*Set exercise*. Reproduce each of the following items word for word, line by line.

/---

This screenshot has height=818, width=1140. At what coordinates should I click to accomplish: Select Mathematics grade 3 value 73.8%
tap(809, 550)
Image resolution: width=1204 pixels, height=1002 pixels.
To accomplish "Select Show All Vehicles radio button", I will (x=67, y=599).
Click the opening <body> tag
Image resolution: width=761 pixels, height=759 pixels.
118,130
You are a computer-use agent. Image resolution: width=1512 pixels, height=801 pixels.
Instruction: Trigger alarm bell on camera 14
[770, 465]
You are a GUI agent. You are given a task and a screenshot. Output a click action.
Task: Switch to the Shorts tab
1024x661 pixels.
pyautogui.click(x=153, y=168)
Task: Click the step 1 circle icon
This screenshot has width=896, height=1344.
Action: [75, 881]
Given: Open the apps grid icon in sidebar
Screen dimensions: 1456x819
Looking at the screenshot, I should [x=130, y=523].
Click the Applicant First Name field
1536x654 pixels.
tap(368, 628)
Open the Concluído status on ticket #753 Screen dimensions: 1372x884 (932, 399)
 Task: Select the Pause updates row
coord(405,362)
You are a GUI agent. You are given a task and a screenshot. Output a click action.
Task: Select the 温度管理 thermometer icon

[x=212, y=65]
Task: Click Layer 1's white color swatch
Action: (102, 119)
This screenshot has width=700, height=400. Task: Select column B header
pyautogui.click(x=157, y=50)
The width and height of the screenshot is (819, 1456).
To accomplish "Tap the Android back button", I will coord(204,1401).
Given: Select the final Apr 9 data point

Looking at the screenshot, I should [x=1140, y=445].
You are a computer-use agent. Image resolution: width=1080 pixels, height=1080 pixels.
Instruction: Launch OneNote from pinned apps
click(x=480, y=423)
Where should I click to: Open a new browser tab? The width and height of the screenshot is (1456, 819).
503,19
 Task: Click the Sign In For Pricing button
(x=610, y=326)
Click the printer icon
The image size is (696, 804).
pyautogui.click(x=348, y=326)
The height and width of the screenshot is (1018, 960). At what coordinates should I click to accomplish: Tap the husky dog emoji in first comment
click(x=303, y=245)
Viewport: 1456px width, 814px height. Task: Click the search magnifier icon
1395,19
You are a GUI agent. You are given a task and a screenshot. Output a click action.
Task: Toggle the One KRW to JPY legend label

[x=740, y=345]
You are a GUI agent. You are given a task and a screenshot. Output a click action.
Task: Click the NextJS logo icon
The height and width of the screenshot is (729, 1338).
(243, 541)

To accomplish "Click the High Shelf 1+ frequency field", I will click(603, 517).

\---

*Written solution*.
This screenshot has height=818, width=1140. At what coordinates should I click to accomplish: Select Mathematics grade 3 value 73.8%
tap(809, 550)
Image resolution: width=1204 pixels, height=1002 pixels.
To accomplish "Select Show All Vehicles radio button", I will (x=67, y=599).
Click the opening <body> tag
Image resolution: width=761 pixels, height=759 pixels.
118,130
You are a computer-use agent. Image resolution: width=1512 pixels, height=801 pixels.
Instruction: Trigger alarm bell on camera 14
[770, 465]
You are a GUI agent. You are given a task and a screenshot. Output a click action.
Task: Switch to the Shorts tab
1024x661 pixels.
pyautogui.click(x=153, y=168)
Task: Click the step 1 circle icon
This screenshot has width=896, height=1344.
Action: [75, 881]
Given: Open the apps grid icon in sidebar
Screen dimensions: 1456x819
Looking at the screenshot, I should [x=130, y=523].
Click the Applicant First Name field
1536x654 pixels.
tap(368, 628)
Open the Concluído status on ticket #753 Screen dimensions: 1372x884 (932, 399)
 Task: Select the Pause updates row
coord(405,362)
You are a GUI agent. You are given a task and a screenshot. Output a click action.
Task: Select the 温度管理 thermometer icon

[x=212, y=65]
Task: Click Layer 1's white color swatch
Action: (102, 119)
This screenshot has width=700, height=400. Task: Select column B header
pyautogui.click(x=157, y=50)
The width and height of the screenshot is (819, 1456).
To accomplish "Tap the Android back button", I will coord(204,1401).
Given: Select the final Apr 9 data point

Looking at the screenshot, I should [x=1140, y=445].
You are a computer-use agent. Image resolution: width=1080 pixels, height=1080 pixels.
Instruction: Launch OneNote from pinned apps
click(x=480, y=423)
Where should I click to: Open a new browser tab? The width and height of the screenshot is (1456, 819).
503,19
 Task: Click the Sign In For Pricing button
(x=610, y=326)
Click the printer icon
The image size is (696, 804).
pyautogui.click(x=348, y=326)
The height and width of the screenshot is (1018, 960). At what coordinates should I click to accomplish: Tap the husky dog emoji in first comment
click(x=303, y=245)
Viewport: 1456px width, 814px height. Task: Click the search magnifier icon
1395,19
You are a GUI agent. You are given a task and a screenshot. Output a click action.
Task: Toggle the One KRW to JPY legend label

[x=740, y=345]
You are a GUI agent. You are given a task and a screenshot. Output a click action.
Task: Click the NextJS logo icon
The height and width of the screenshot is (729, 1338).
(243, 541)

To accomplish "Click the High Shelf 1+ frequency field", I will click(603, 517).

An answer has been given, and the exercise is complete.